Jesus chose the Samaritan because the Samaritan made the point unavoidable. Ahmed al-Ahmed does the same. His story cannot be absorbed into comfortable categories. It demands a response. It forces a choice.

And that is why his story feels like a parable we did not want—but desperately need.

The priest and Levite probably had good reasons for passing by. Religious purity laws. Important responsibilities. Pressing appointments. Jesus wasn’t interested in their reasons. He was interested in who stopped.

We have good reasons too. Theological differences. Security concerns. Cultural anxiety. Complicated geopolitics. Jesus, we can be fairly certain, isn’t interested in our reasons either. He’s interested in who acts with mercy when mercy is costly.

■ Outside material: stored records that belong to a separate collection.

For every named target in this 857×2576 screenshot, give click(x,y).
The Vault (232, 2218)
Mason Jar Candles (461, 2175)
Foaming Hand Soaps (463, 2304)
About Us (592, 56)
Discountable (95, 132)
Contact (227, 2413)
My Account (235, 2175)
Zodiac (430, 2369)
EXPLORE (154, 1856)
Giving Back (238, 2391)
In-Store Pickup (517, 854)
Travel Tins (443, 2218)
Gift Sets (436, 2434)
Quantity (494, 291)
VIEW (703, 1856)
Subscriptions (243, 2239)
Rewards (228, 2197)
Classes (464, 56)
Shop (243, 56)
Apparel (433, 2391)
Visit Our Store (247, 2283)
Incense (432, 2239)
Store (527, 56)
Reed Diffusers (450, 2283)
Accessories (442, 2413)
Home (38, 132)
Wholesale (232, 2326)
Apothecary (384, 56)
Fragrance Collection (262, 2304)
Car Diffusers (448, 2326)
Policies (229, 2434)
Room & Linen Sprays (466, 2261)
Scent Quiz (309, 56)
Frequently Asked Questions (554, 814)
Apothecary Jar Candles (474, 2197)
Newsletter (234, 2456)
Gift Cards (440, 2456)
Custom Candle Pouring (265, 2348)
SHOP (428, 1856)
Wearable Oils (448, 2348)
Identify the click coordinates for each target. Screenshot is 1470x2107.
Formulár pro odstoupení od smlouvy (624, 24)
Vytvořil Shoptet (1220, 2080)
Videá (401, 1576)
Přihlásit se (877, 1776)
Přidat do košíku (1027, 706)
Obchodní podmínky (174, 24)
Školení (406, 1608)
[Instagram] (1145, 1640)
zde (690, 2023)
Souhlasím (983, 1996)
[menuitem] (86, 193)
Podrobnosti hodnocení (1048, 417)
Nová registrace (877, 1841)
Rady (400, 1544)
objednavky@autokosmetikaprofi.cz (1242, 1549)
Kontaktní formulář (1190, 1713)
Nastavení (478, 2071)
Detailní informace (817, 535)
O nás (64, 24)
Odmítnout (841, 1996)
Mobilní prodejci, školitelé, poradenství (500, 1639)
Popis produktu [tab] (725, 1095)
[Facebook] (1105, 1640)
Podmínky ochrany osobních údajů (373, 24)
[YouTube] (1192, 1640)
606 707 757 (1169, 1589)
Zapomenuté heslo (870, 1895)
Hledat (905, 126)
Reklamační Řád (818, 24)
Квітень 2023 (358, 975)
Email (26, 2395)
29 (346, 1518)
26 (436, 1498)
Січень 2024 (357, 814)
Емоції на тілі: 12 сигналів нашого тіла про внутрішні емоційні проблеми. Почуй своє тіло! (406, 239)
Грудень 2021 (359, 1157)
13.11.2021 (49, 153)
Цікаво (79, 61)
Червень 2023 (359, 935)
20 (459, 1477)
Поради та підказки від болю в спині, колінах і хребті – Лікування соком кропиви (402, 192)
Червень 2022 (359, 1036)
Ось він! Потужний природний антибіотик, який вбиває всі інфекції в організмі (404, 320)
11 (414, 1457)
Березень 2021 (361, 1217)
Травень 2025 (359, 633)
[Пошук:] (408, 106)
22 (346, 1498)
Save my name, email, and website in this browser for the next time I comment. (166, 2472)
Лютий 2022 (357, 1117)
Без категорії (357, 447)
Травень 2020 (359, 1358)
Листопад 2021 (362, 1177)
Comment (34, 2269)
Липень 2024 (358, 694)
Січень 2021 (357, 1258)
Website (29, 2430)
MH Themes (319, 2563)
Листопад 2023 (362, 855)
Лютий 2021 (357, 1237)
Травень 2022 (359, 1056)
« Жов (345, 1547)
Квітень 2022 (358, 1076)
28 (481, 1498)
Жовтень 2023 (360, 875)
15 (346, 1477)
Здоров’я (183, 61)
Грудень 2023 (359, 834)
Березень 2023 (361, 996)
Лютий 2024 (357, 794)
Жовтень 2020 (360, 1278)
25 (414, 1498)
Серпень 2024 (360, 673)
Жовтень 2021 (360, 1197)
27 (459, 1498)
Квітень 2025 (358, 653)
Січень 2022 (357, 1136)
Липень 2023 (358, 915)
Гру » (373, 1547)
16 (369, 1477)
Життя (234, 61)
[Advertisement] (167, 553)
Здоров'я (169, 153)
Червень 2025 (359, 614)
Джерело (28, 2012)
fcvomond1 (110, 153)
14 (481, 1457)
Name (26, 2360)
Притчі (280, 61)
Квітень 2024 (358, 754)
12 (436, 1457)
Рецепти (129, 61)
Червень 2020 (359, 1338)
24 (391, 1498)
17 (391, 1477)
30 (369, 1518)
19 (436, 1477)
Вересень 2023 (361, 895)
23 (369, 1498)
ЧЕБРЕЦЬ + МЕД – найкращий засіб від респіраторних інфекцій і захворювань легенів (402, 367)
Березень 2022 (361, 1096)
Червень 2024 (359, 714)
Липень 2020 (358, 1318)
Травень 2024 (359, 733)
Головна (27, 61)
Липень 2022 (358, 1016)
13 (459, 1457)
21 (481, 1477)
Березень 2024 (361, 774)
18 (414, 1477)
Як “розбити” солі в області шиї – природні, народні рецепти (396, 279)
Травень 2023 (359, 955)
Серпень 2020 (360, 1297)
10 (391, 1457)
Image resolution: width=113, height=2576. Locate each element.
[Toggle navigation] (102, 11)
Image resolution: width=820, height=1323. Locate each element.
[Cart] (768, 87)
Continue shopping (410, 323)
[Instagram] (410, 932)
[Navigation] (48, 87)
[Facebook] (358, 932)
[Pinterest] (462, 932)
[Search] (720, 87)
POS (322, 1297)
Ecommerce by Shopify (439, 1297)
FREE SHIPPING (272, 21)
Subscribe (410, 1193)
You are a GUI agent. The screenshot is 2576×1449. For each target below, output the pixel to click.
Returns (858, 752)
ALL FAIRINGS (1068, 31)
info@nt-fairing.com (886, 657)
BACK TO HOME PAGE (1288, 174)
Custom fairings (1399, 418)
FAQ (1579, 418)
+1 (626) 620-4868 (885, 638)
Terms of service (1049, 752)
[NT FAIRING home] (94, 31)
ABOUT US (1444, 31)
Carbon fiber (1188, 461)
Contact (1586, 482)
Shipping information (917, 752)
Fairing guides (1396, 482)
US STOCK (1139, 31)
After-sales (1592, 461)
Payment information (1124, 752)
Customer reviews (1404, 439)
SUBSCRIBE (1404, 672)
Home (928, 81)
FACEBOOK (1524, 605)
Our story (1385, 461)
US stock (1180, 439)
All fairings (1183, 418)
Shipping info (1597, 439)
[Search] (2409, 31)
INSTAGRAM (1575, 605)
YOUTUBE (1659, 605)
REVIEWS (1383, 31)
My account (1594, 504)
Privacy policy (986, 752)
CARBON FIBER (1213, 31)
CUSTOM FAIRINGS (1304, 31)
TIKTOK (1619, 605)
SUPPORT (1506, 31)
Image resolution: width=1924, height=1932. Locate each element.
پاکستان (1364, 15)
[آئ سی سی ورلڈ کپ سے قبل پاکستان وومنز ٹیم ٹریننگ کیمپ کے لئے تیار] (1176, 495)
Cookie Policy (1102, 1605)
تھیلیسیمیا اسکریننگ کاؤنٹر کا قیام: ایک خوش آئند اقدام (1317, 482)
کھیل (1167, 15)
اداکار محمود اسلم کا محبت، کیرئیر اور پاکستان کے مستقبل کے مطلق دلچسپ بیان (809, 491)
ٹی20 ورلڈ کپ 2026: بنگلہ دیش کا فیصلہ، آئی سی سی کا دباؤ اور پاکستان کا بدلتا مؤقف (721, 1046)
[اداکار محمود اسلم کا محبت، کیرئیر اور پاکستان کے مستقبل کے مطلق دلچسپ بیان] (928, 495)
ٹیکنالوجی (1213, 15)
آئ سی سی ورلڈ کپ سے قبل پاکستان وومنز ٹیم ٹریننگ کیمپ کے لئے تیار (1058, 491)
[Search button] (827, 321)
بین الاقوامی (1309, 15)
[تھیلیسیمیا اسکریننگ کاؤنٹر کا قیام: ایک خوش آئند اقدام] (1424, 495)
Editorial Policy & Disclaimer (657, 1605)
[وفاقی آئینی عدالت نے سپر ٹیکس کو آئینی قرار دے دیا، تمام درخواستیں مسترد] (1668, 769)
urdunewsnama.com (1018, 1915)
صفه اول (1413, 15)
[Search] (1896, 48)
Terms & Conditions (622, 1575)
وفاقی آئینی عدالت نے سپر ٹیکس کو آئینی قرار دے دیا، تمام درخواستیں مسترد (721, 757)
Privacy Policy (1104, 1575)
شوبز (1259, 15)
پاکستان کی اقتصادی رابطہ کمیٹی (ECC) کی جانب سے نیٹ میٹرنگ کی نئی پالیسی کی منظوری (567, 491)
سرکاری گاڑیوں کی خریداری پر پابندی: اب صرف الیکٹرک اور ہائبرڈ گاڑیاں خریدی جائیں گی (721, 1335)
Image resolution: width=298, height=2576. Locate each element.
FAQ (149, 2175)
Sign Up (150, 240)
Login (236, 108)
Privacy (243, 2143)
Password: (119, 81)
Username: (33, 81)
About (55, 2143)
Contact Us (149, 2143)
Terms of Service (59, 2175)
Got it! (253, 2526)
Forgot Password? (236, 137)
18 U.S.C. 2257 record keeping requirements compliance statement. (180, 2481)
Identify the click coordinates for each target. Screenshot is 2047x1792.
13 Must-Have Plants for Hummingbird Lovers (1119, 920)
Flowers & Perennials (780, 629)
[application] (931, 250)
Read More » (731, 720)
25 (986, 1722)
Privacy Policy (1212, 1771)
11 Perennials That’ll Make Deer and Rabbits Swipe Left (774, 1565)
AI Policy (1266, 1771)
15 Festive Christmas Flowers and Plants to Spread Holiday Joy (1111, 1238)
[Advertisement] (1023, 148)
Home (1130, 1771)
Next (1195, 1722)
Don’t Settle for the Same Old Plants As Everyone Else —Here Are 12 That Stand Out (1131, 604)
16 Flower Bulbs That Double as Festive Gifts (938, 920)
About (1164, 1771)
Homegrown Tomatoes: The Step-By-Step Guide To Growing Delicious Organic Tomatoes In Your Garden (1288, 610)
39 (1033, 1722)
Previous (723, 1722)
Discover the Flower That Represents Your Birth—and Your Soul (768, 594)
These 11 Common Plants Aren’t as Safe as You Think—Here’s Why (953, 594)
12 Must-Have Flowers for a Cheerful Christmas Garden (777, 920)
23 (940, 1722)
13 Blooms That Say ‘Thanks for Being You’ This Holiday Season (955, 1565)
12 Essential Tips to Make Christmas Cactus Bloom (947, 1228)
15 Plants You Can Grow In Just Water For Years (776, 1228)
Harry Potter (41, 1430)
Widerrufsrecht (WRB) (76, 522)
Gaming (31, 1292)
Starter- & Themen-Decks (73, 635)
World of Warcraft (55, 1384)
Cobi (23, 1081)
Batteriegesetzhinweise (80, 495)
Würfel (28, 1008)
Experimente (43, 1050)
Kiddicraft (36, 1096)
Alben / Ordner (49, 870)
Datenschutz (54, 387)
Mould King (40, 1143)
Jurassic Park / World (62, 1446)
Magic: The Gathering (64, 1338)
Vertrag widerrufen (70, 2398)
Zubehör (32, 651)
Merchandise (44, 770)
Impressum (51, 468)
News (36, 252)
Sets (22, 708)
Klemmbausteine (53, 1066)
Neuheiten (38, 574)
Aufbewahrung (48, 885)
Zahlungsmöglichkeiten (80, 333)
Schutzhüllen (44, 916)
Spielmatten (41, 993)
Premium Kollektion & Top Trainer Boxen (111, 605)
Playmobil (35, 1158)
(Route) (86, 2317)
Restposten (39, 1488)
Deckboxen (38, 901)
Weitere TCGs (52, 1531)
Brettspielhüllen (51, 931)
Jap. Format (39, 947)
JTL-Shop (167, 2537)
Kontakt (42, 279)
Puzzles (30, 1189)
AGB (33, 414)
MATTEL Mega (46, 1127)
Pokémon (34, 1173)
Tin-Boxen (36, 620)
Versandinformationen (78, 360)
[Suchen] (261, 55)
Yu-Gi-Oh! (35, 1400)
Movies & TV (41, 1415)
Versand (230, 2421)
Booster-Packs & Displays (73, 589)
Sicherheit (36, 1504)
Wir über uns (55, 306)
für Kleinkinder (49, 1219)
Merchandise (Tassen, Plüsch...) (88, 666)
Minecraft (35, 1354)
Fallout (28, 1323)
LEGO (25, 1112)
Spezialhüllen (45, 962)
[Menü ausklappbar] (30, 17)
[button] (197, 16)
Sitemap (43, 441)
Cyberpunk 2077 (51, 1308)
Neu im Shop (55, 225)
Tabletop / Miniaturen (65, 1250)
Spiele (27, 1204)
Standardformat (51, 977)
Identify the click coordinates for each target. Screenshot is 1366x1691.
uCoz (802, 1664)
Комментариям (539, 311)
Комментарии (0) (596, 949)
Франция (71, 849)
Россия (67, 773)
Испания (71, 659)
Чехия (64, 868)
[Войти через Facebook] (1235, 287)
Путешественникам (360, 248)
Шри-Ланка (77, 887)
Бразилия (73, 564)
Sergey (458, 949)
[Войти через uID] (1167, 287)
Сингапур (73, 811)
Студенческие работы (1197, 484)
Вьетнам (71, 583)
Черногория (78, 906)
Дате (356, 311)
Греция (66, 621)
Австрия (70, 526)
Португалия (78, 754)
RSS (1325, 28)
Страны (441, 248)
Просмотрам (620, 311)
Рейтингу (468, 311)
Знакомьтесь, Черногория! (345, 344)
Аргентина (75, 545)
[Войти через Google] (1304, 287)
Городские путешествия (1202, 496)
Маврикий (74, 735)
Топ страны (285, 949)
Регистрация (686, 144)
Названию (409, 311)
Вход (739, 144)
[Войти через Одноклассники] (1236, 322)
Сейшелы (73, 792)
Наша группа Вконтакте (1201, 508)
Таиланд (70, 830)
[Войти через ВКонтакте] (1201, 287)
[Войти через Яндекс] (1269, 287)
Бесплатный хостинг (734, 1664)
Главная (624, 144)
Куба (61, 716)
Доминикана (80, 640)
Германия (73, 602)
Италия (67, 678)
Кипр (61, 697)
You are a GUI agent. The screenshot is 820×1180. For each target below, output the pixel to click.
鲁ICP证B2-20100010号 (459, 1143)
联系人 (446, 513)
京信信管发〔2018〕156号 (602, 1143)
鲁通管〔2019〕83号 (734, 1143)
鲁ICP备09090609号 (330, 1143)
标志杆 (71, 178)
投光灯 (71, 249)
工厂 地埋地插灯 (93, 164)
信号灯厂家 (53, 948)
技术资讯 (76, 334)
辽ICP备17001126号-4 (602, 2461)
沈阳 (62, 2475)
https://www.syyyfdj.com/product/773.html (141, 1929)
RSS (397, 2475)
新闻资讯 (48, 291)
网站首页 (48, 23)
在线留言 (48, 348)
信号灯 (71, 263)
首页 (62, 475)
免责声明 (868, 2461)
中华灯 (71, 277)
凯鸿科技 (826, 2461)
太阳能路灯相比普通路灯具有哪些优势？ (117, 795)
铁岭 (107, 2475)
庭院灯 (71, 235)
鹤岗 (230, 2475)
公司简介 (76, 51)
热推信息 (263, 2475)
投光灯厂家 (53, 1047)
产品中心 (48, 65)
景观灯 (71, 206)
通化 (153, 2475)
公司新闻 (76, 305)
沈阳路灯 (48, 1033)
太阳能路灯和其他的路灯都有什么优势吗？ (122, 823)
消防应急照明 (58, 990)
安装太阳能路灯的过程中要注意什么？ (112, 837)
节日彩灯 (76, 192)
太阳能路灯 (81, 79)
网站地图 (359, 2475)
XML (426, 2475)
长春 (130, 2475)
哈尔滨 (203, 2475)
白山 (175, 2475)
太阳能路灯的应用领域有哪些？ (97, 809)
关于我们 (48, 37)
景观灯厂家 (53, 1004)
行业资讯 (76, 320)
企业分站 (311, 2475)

Ahmed al-Ahmed acted. He was shot twice doing it. He’s now recovering, praised by world leaders, supported by millions in donations—but the real gift he’s given us isn’t his heroism alone. It’s the mirror he holds up, the question he forces us to answer: When the moment comes, who will we be? The ones who pass by with our reasons, or the ones who stop?

The parable ends with a command: “Go and do likewise.” Not “Go and believe correctly.” Not “Go and maintain proper boundaries.” Do likewise. Act with mercy. Risk something. Be neighbour.

Two thousand years later, a Syrian Muslim immigrant showed us what that looks like. The question is whether those of us who claim to follow the One who told the original parable will have the humility to learn from it.